Painting Boredom in the Renaissance
A charitable Renaissance painting with a cure for boredom
Posted Dec 14, 2014
The three bored young women, daughters of the older man on the right, are having trouble finding husbands. Their father, who’s poor or impoverished, can’t raise their dowry. So they stay on at home. No wonder they’re so bored.
According to the legend these unmarried women actually faced a worse future than just a straightened life at home. They might be hawked as slaves, or even sold off as prostitutes. So why don't they look more concerned?
This is where St. Nicholas comes in. He got wind of the situation and decided to save the women. It’s a purse of gold that he anonymously delivers as a dowry for each of the sisters in most versions of the story. Here it's the more dramatic and easier-to-see balls of gold – symbols for money. He consigns the cash without identifying himself and under the awning of darkness. It goes through the open window. That’s St. Nicholas in salmon-pink reaching up to throw the gifts through the opening. His secretiveness spares the family embarrassment for accepting charity. One ball is already on the bed at the top of the painting beside the now liberated young woman, also in salmon. The sisters will have one each and, thanks to St. Nicholas, they will marry. They’ll all wear salmon-pink and be free of boredom, slavery and prostitution for ever more.
But, really, why are they looking so bored? And boredom it is, not depression or just sleepiness. When people adopt this posture in company - the head lolling somnolently on the hand and the elbow, rested on a firm surface, holding it up - that’s the emotion you’re dealing with. It’s sometimes said that their posture conjures the theme of sleep. The girls may be asleep – their father is. But the woman at the bottom left looks wide-awake to me. The posture of the women is the one that people adopt in paintings when they are bored.
The “Deliverance from Boredom” (it’s real name is the “Charity of St Nicholas of Bari” and dates to the 1550's) took place in fourth-century Myra in southern Turkey. Myra was St Nicholas’ hometown (his remains were later transferred to Bari and the “of Bari” in the title of the panel comes from that post-mortem location). He was born there round 270 CE. The painting was reimagined over one thousand years later. The scene that it depicts is closely associated with Christmas gift giving. (St. Nicholas’ name was eventually corrupted to produce Santa Claus.) The three golden balls are still associated with Christmas gifting. When St. Nicholas threw his golden largesse through the window opening, it landed, in some versions, in stockings or even shoes. This is said to be the origin of the Christmas stocking. And many people still give oranges at Christmas. The tale, as you can see, is behind the Christmas tradition of Santa Claus and the rescue of these girls is an enactment of Christmas habit of present giving. But it’s also saved them from a boring life with their father – and in this picture from a probably very boring Christmas.

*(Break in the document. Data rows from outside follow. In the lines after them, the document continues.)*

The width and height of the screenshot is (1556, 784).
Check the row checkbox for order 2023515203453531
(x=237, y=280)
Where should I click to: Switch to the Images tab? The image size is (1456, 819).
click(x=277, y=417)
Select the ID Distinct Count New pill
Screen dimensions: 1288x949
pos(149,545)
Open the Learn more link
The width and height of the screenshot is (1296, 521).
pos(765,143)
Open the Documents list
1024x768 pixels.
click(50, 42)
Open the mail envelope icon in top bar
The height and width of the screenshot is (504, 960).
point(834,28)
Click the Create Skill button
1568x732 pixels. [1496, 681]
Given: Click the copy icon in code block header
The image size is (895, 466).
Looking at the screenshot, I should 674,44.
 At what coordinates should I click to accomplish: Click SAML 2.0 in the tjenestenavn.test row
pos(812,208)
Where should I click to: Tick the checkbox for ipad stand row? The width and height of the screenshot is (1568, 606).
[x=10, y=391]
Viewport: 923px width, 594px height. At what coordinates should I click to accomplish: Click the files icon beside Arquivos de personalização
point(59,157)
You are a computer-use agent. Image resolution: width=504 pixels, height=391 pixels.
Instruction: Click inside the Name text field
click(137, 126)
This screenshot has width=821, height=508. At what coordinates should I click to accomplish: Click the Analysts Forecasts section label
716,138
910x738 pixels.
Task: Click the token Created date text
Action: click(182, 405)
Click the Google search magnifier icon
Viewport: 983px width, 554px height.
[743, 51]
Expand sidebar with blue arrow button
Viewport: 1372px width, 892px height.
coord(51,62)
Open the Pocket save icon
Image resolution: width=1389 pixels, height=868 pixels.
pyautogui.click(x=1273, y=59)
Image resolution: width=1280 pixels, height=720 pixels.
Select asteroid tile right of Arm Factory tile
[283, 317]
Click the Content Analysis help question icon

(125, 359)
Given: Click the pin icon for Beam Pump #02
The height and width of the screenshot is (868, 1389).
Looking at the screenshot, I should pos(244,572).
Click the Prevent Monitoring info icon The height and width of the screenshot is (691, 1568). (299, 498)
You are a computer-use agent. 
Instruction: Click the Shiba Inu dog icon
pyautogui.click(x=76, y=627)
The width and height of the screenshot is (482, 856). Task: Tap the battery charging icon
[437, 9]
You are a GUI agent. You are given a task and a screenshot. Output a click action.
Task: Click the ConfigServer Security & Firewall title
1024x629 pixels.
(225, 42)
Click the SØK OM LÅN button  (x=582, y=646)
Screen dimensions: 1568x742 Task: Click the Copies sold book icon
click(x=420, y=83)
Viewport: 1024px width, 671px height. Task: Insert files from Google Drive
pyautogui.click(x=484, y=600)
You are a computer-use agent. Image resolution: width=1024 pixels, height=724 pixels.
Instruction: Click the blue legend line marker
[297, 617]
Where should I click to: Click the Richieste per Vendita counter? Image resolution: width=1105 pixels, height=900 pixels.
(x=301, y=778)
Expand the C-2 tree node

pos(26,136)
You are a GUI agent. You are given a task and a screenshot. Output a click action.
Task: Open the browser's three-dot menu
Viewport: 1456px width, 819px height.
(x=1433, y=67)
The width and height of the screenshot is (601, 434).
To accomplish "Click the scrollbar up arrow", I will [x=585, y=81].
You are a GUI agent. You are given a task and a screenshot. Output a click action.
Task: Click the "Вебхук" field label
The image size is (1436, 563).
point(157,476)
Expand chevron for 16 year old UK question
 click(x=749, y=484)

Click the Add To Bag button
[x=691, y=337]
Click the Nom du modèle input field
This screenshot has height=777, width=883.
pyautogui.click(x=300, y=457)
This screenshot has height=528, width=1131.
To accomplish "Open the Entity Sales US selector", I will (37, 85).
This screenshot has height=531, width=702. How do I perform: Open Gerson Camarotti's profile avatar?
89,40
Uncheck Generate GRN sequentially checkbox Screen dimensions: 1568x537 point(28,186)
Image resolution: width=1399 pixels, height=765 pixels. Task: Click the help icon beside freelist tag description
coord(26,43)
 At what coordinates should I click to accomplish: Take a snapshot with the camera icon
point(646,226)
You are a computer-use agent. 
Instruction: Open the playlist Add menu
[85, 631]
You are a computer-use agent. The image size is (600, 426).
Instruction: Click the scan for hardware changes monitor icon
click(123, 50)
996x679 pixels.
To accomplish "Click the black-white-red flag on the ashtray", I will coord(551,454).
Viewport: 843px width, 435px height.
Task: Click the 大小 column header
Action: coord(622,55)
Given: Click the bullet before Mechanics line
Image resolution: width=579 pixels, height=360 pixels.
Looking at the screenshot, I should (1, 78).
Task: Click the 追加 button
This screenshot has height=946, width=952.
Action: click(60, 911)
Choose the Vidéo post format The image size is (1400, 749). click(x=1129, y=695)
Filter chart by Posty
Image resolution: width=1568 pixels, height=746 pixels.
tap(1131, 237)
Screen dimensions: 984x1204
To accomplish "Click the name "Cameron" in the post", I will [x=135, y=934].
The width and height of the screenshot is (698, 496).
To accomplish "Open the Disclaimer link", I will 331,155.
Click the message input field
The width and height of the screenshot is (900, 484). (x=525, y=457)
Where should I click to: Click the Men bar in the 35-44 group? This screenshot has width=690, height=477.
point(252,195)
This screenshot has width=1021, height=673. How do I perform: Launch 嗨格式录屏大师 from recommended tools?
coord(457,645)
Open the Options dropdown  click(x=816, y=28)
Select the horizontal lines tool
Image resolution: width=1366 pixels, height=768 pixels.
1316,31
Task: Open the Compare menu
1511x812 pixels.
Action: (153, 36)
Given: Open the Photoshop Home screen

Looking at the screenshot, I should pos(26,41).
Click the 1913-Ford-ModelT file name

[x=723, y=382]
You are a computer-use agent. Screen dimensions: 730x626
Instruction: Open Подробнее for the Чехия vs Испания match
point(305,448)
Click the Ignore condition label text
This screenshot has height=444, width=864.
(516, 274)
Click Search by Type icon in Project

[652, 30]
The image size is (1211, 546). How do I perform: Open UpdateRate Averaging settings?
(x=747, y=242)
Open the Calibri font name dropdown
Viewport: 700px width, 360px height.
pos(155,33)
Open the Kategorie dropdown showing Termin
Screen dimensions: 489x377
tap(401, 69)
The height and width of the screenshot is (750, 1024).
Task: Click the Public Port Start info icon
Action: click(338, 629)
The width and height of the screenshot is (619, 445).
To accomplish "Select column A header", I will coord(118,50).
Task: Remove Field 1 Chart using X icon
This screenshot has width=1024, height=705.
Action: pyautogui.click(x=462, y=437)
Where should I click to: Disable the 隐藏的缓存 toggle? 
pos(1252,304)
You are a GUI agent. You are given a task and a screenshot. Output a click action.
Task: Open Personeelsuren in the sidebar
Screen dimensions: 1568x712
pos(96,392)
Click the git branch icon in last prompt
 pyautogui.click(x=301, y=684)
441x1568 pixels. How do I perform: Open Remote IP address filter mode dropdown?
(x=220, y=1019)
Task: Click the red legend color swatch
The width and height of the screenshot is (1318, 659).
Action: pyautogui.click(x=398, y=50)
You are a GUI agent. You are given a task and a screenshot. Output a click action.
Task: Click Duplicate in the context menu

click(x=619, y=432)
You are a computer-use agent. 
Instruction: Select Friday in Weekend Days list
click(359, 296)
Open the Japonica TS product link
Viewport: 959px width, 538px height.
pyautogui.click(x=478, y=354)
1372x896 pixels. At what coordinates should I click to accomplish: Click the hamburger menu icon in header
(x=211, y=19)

There’s the answer to the boring conundrum. The painter has toned the legend down. Trafficking in slaves and prostitutes isn’t the best of themes for festive times. How does he do it? He uses the motif of boredom to suggest that it’s just a lack of wherewithal that’s troubling the family – not slavery or prostitution. No one looks bored when they’re about to be sold into slavery or prostitution. The family’s problem is poverty. That leaves the girls stuck at home husbandless and, in addition, it means this festive season is going to be a very dull one indeed. The artist conjures up a trio of young women who are bored beyond basalt because, dowry apart, they can expect nothing at all in this celebratory season. Now who hasn’t been through a Christmas like that?
Two things intrigue. The painting is all about almsgiving, in festive times, to those less fortunate. That’s what the figure of St. Nicholas stands for. It’s probably what the original owners of this panel prided themselves in. The girls in the painting are not starving or depressed. Their poverty, their straightened circumstances, are just bad enough to leave them bored. St Nicholas won’t tolerate their boredom.
Second, the painter uses a simple emotion, boredom, and the visual language associated with it, to make his point. But for the boredom this would be a very grim painting. It’s not the sort of thing you’d want to keep in a bedroom – the place it may have originally been preserved. Boredom comes to the rescue.